──────── Belge bölümü ────────

BIST 9.550
DOLAR 34,54
EURO 36,01
ALTIN 3.005,46
HABER /  GÜNCEL

Zaman Ankara Temsilcisinden operasyon yorumu!

Zaman Gazetesi Ankara Temsilcisi Mustafa Ünal 14 Aralık operasyonunu değerlendirdi.

Abone ol

NESRİN YILMAZ
İNTERNETHABER-ANKARA

14 Aralık sabahı cemaat medyasıan yönelik yapılan operasyonda aralarında cemaatin gazetesi Zaman gazetesinin Genel Yayın Yönetmeni Ekrem Dumanlı'nın da bulunduğu 31 kişi gözaltına alınmıştı.


Zaman Gazetesi Ankara Temsilcisi Mustafa Ünal, yapılan operasyonu İnternethaber'den Nesrin Yılmaz'a değerlendirdi. Ünal, 14 Aralık'ı demokrasinin kara günü, utanç günü olarak gördüğünü söyledi.

DEMOKRASİNİN UTANÇ GÜNÜ, KARA GÜNÜ

14 aralık günü yapılan operasyonu, demokrasiye, medya özgürlüğüne darbe, demokrasinin kara günü olarak görüyorum, utanç günü olarak görüyorum. Hem içeride, hem dışarıda Türkiye'nin vizyonunu kararttığını düşünüyorum. Türkiye, Avrupa'ya, Brüksel'e doğru yürürken giderek bir Özbekistan bir Suriye benzeri oligarşik bir rejime doğru sürükleniyor. bu yargı tüm bunlarla tescillenmiş oluyor.

TÜRKİYE'NİN HAKETTİĞİ FOTOĞRAF BU DEĞİL

Benim içinde bulunduğum yayın organının temsilcisi, bir numaralı yöneticisi Ekrem Dumanlı da gözaltına alınanlar arasında. Biz, en fazla traja sahip gazeteyiz, Ekrem Bey yıllardır gazetede yönetici konumunda, tanınan biline bir isim. Polis en çok satan gazetenin merkezine geliyor ve Genel Yayın Yönetmenini gözaltına alıyor. Bu fotoğraf Türkiye'nin hakettiği bir fotoğraf değil.

OPERASYON ANKARA'YA DÖNÜK DE YAPILABİLİR 

Belki Ankara'ya dönük de bir operasyon yapılabilir ama kendimiz açısından bir endişe duymuyoruz, bizim verilemeyecek hesabımız yok, bunu Ekrem Bey adına da söylüyorum, kendimize güveniyoruz, suçun kenarından bile dolaşmıyoruz, kanunsuzluğun, illegalitenin kenarında bile durmuyoruz, hesabını verebiliriz, her türlü ithama, soruya cevap verebilecek durumdayız. Biz Türkiye adına, memleketimiz adına üzülüyoruz. Malesef tüm bunlar ülke açısından sağlıklı bir görüntü oluşturmuyor.

──────── Ham veri ────────

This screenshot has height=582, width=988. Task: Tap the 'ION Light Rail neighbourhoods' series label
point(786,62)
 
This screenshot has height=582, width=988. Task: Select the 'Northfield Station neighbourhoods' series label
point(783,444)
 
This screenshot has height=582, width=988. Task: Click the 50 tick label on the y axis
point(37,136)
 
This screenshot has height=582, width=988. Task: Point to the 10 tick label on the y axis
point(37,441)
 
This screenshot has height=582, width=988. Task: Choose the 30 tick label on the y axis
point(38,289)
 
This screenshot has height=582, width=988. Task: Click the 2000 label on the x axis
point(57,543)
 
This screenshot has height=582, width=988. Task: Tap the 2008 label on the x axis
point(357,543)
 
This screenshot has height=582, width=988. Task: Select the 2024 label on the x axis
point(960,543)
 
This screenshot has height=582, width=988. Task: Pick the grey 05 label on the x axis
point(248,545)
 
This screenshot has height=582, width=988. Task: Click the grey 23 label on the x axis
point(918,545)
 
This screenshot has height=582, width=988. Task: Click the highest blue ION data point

────────

Görev hedefi »
Belge bölümüne göre aşağıdaki soruları yanıtlayın.
(a) 14 Aralık sabahı yapılan operasyonda kaç kişi gözaltına alındı?
(b) Mustafa Ünal operasyonu hangi muhabire değerlendirdi?
(c) Ünal'a göre Türkiye hangi iki ülkeye benzer bir rejime doğru sürükleniyor?

Tamamlanan görev »
(a) Operasyonda 31 kişi gözaltına alındı.
(b) Mustafa Ünal operasyonu İnternethaber'den Nesrin Yılmaz'a değerlendirdi.
(c) Ünal'a göre Türkiye, Özbekistan ve Suriye benzeri oligarşik bir rejime doğru sürükleniyor.